0
votes

I have multiple parquet files partitioned by day in S3. Those parquet files are all onboarded with 'string' types for each column, which I checked with the following code:

import awswrangler as wr
results = wr.s3.list_objects('s3://datalake/buildings/upload_year=*/upload_month=*/upload_day=*/*.parquet.gzip')
for result in results:
    df = wr.s3.read_parquet(result)
        column_not_string = sum([1 if str(x) != 'string' else 0 for x in df.dtypes])
        print(column_not_string)

column_not_string is the sum of fields that aren't string type in each file. Each iteration of a file returns 0, as expected.

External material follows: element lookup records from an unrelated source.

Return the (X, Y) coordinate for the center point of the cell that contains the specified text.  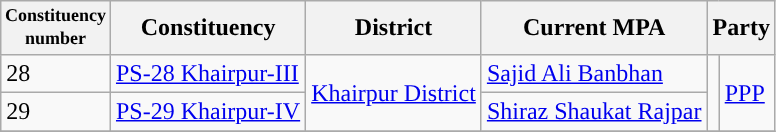
PPP (747, 92)
Khairpur District (394, 92)
28 (56, 73)
Shiraz Shaukat Rajpar (594, 111)
District (394, 28)
Constituency (208, 28)
PS-29 Khairpur-IV (208, 111)
PS-28 Khairpur-III (208, 73)
29 (56, 111)
Constituency number (56, 28)
Party (741, 28)
Sajid Ali Banbhan (594, 73)
Current MPA (594, 28)
From the cell containing the given text, extract its center point as [X, Y] coordinate. 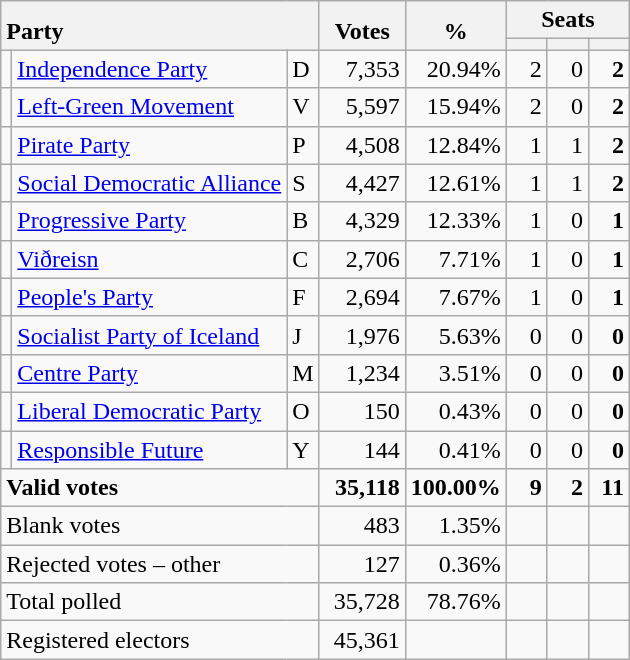
12.84% [456, 145]
Pirate Party [150, 145]
P [303, 145]
Independence Party [150, 69]
D [303, 69]
Party [160, 26]
% [456, 26]
483 [362, 526]
Centre Party [150, 373]
150 [362, 411]
M [303, 373]
0.43% [456, 411]
20.94% [456, 69]
0.36% [456, 564]
Responsible Future [150, 449]
Socialist Party of Iceland [150, 335]
1.35% [456, 526]
78.76% [456, 602]
1,234 [362, 373]
4,508 [362, 145]
7.71% [456, 259]
Blank votes [160, 526]
4,329 [362, 221]
Registered electors [160, 640]
Left-Green Movement [150, 107]
S [303, 183]
3.51% [456, 373]
People's Party [150, 297]
15.94% [456, 107]
5,597 [362, 107]
Valid votes [160, 488]
100.00% [456, 488]
9 [526, 488]
12.61% [456, 183]
Liberal Democratic Party [150, 411]
Viðreisn [150, 259]
C [303, 259]
144 [362, 449]
B [303, 221]
Rejected votes – other [160, 564]
F [303, 297]
127 [362, 564]
45,361 [362, 640]
Seats [568, 20]
11 [608, 488]
4,427 [362, 183]
Y [303, 449]
Votes [362, 26]
35,728 [362, 602]
0.41% [456, 449]
Total polled [160, 602]
O [303, 411]
V [303, 107]
J [303, 335]
12.33% [456, 221]
Social Democratic Alliance [150, 183]
1,976 [362, 335]
Progressive Party [150, 221]
2,706 [362, 259]
2,694 [362, 297]
7.67% [456, 297]
35,118 [362, 488]
7,353 [362, 69]
5.63% [456, 335]
Scan for the cell matching the given text and deliver its (x, y) coordinate at center. 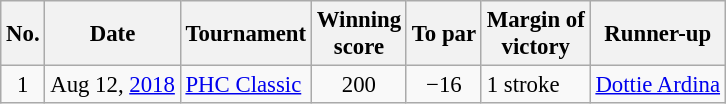
200 (358, 85)
PHC Classic (246, 85)
1 stroke (536, 85)
Margin ofvictory (536, 34)
Tournament (246, 34)
To par (444, 34)
Dottie Ardina (658, 85)
Date (112, 34)
Runner-up (658, 34)
No. (23, 34)
Aug 12, 2018 (112, 85)
−16 (444, 85)
Winningscore (358, 34)
1 (23, 85)
Scan for the cell matching the given text and deliver its [X, Y] coordinate at center. 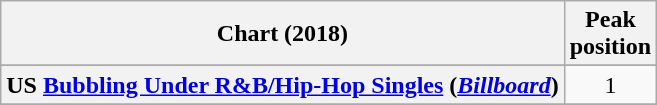
Peakposition [610, 34]
1 [610, 85]
US Bubbling Under R&B/Hip-Hop Singles (Billboard) [282, 85]
Chart (2018) [282, 34]
Identify which cell holds the provided text, then report its (X, Y) central coordinate. 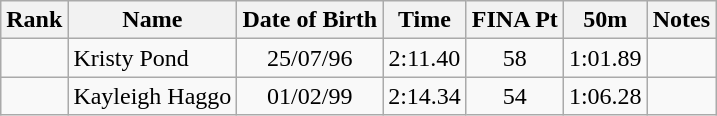
1:06.28 (605, 96)
Kristy Pond (152, 58)
Name (152, 20)
Time (425, 20)
01/02/99 (310, 96)
1:01.89 (605, 58)
Notes (681, 20)
54 (514, 96)
2:14.34 (425, 96)
58 (514, 58)
Date of Birth (310, 20)
Kayleigh Haggo (152, 96)
2:11.40 (425, 58)
FINA Pt (514, 20)
25/07/96 (310, 58)
Rank (34, 20)
50m (605, 20)
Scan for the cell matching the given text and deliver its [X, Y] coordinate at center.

These parquet files are then crawled by an AWS Glue crawler. After I run the crawler I inspect the newly created table. All Data types are 'string'. I inspect the partitions, and each field in the partition properties are all 'string'.

The problem:

When I go to Athena to query the newly created table:

select *
from "default".buildings;

I get the following error:

SQL Error [100071] [HY000]: [Simba]AthenaJDBC An error has been thrown from the AWS Athena client. HIVE_BAD_DATA: Field buildingcode's type INT64 in parquet is incompatible with type string defined in table schema

I don't understand what is going on here. If all parquet file metadata is string type, the files are crawled as strings, table is created as string, how can there be a data mismatch for an int type?

1

1 Answers

0
votes

While I was poking around in the table partition properties in Glue (AWS Glue > Tables > [your table] > View Partitions > View properties) I noticed that the 'objectCount' property was 1 on some partitions and > 1 on others. I noticed the partitions that had > 1 were also the partitions Athena was erroring on if I filtered my SQL down to that particular partition.

I inspected the S3 location representative of that partition and noticed I had multiple objects where I was only expecting 1. The extra object was a parquet file that had data types that weren't string. Lesson learned.